“I don’t want to achieve immortality through my work,” Woody Allen once said.  “I want to achieve it by not dying.”

Artists usually want their work to live on after them, to become part of the culture and be appreciated by future generations.  The problem is that you can’t be around to experience this.  Vincent Van Gogh never knew he would become one of the most admired painters of all time.  In his own mind, in terms of commercial success he was a miserable failure.  Of course, as far as we can tell he felt highly successful in his ability to carry out his artistic vision.

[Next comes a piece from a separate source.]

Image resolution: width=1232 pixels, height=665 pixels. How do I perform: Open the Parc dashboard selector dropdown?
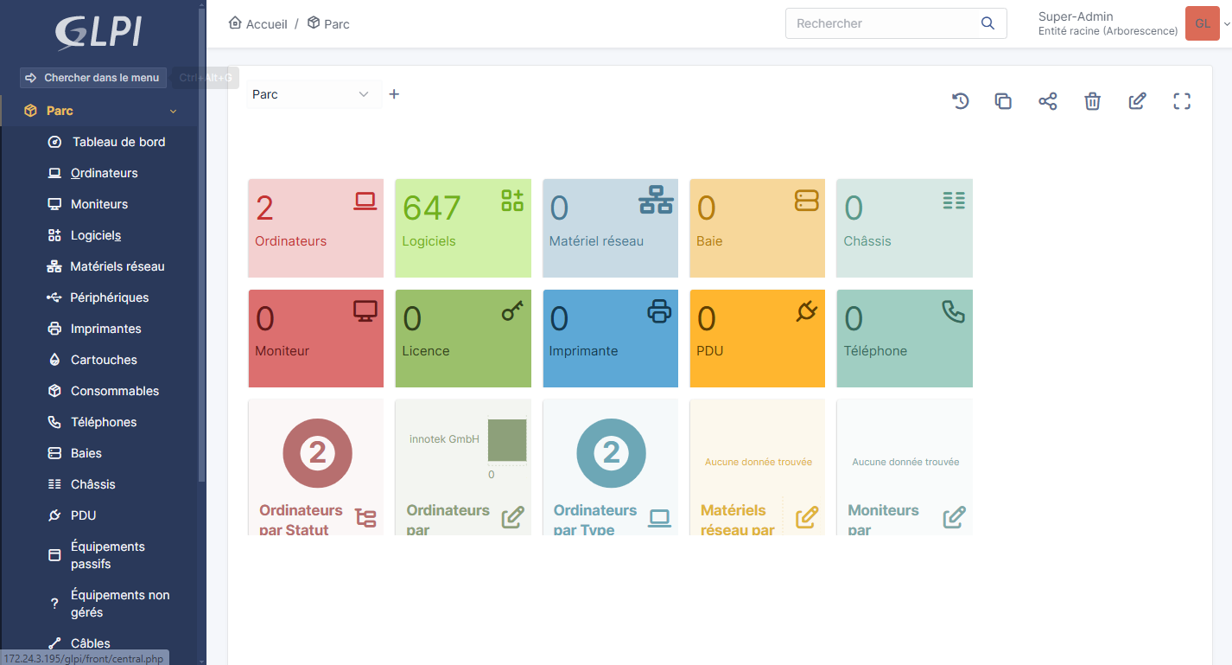click(311, 94)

This is what serious art is all about.  Artists may have different degrees of commercial ambition, they may or may not be motivated to some extent by expectation of financial gain, but their primer and overwhelming goal is the realization of their artistic vision.  In most cases, they do what they do because they can’t help it, and frequently can’t do anything else – at least with any degree of success.

Of course, this description is an idealization in most cases.  Very few of us are driven by such pure and uncompromising motivation.  But the point remains that being creative is essentially about carrying out a particular creative vision, more than it is envisioning the ultimate effect of that vision on your life, career or the future of the culture.  We won’t be around to see how whatever we do is ultimately accepted by history, so while we may think about such things they are primarily abstract imaginings.  Whatever the distant future might be, we won’t be in it.

It seems to me that an artists view of his contribution to the culture is a lot like the way individuals think about having children and creating a family.  They are pleased by the idea that their genes are being carried on and that, although they won’t be around for more than a few decades, they will be represented in the future history of the gene pool.  The contribution of the artist is to the future of the culture, which is the sum total of all the ideas and values that get “passed on,” much like physical genes in a population.

But it’s still not the same as “not dying.”  Pity.